PATERNALISMOS
La señora María vio que el sello del Departamento de Sanidad clausuraba una parada de pescado. En cierta ocasión se había enfadado mucho porque le habían vendido una merluza podrida allí. La nota oficial indicaba que el establecimiento “incurría en varias faltas contra la higiene y la salud pública” según la normativa de la UE número etc. etc. Ella simplemente había dejado de frecuentar la parada porque todavía era de los tiempos en que uno debía simplemente elegir dónde comprar y dónde no.

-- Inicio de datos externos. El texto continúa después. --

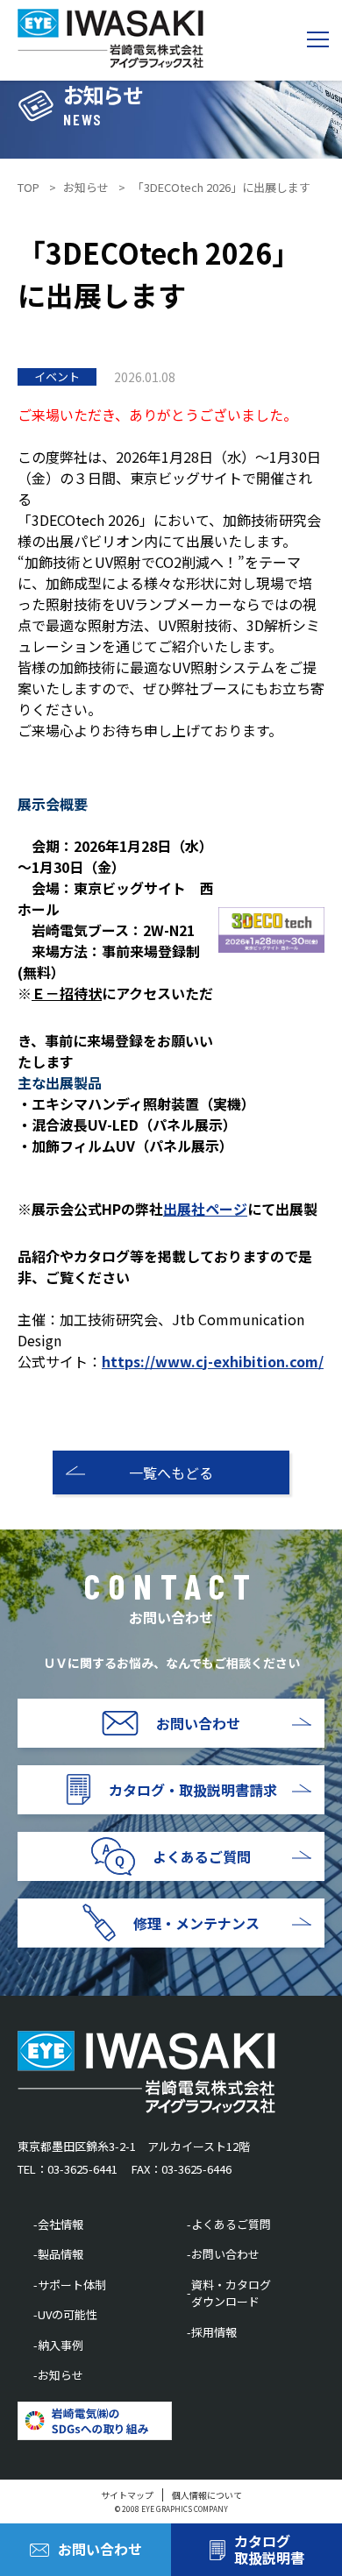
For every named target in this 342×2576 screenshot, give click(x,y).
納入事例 (60, 2345)
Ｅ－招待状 (67, 993)
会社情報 (60, 2224)
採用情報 (214, 2332)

Ahora, el estado velaba por los ciudadanos con normas reconocidas en el extranjero.
Olvidó la anécdota en cuanto entró en el salón de su casa y encontró a su hijo de treinta años llorando a gritos. Se asustó mucho; preguntó qué ocurría sin entender nada y, por fin, entre los sollozos, escuchó que Leo, un amigo de la infancia, había muerto al salirse de una curva de la carretera con la moto a toda velocidad, de vuelta de los bares de copas que frecuentaban. A su hijo lo habían detenido para una prueba de alcoholemia.

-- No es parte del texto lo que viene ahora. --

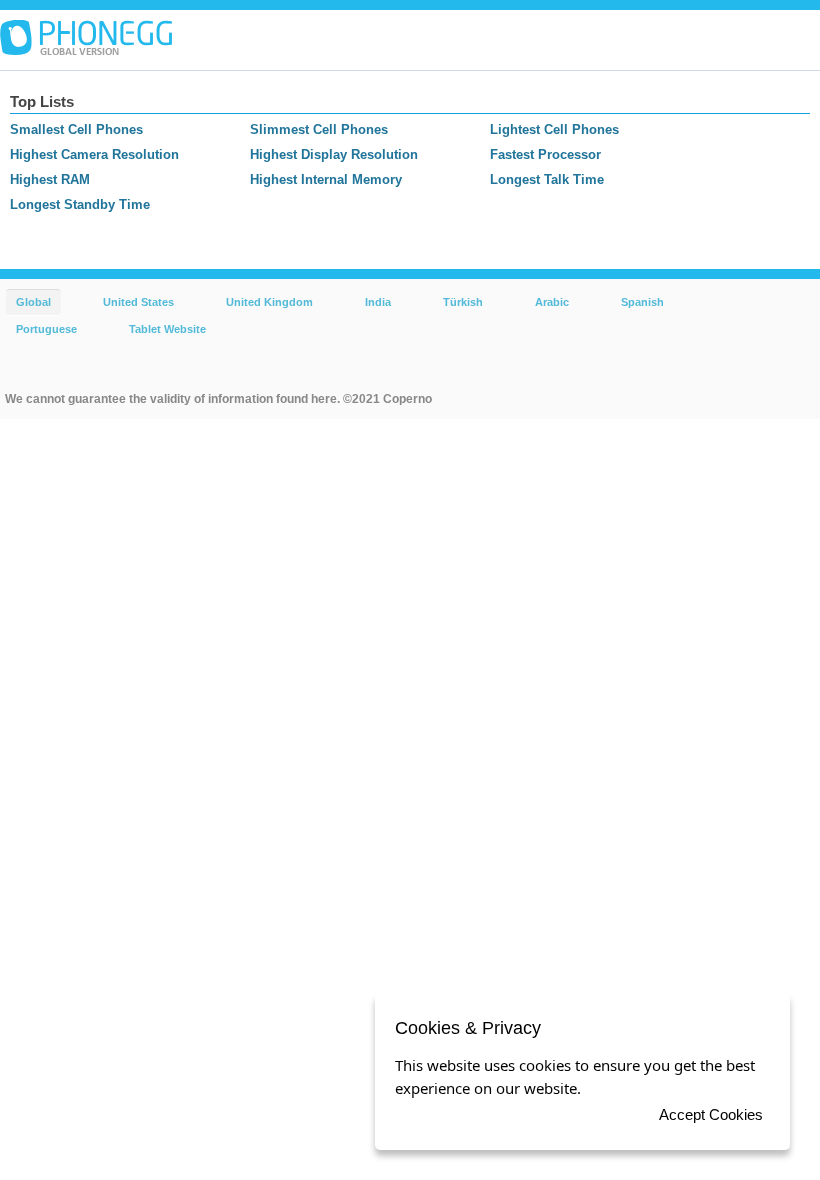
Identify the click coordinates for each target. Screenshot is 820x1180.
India (378, 302)
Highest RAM (50, 179)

-Leo no me esperó. Huyó de un acelerón. Habría dado positivo.
La señora María se sentó el sofá y entrecerró los ojos. La vida de su hijo le palpitaba bajo el pecho, y en la mente bailaba el rostro del amigo perdido; dio gracias a Dios y a la Delegación General de Tráfico, que como una nueva Inquisición censuraba a los conductores la pasión por la velocidad y el alcohol. Aquel era su día de suerte: le habían salvado el hijo. Entonces llamaron a la puerta.
-¿María Gómez?
Ella asintió.
-Los papeles del desahucio.
-Pero...
La señora María no esperaba una notificación, al menos no ese día.
-Pero ya he explicado que fueron ellos, los del banco... el chico de camisa morada y corbata, comosellame... me aconsejó firmar esos papeles.
-¿Quién? Bueno, en todo caso tendrá que demostrarlo ante el juez. Usted no puede eludir sus responsabilidades. Ha contraído una deuda, una responsabilidad financiera.
-Pero...
-Sí, sí, sólo queremos disfrutar de derechos. Pero tenemos también deberes. El deber de leer la letra pequeña, comprender lo que lee y saber qué es lo que firma. Conocer los productos que le ofrecen, calibrar su rentabilidad y su posibilidad de venta, seguir las evoluciones de la bolsa. Y naturalmente, estar al tanto de los valores. Si no los retira a tiempo o espera a que crezcan las pérdidas, o si se encuentra en las manos un producto que ya no puede volver a vender, el problema es de su titularidad.
-Entonces ¿para qué sirven los del banco? –gritó el hijo desde el salón.
La señora María explicó que ella no podía hacer todas esas cosas porque había pasado una mala temporada: mostró sus papeles de viudedad, los del paro de su hijo, las cuentas exhaustas. Las facturas de las últimas intervenciones de su marido. Un abanico de desgracias se expandió sobre la mesa.
-Todo esto no la exime de sus responsabilidades –respondió implacable el funcionario-. Ni de la tutela personal de sus inversiones. Vamos, que no la protege de su ignorancia, a ver si me explico. Si no es usted capaz de ser su propia agente financiera, debe asumir las consecuencias.
El hombre le tendió los documentos.
La señora María imaginó un reguero de chalecos fosforescentes y un laberinto de banda adhesiva policial propagándose por todas las habitaciones de la casa. Imaginó a los vecinos que conservaban sus hogares. Imaginó la indigencia y los hogares de mendigos. Imaginó pescados podridos, muertos borrachos.
La puerta de su casa, abierta como una carcajada, la expulsaba del sistema.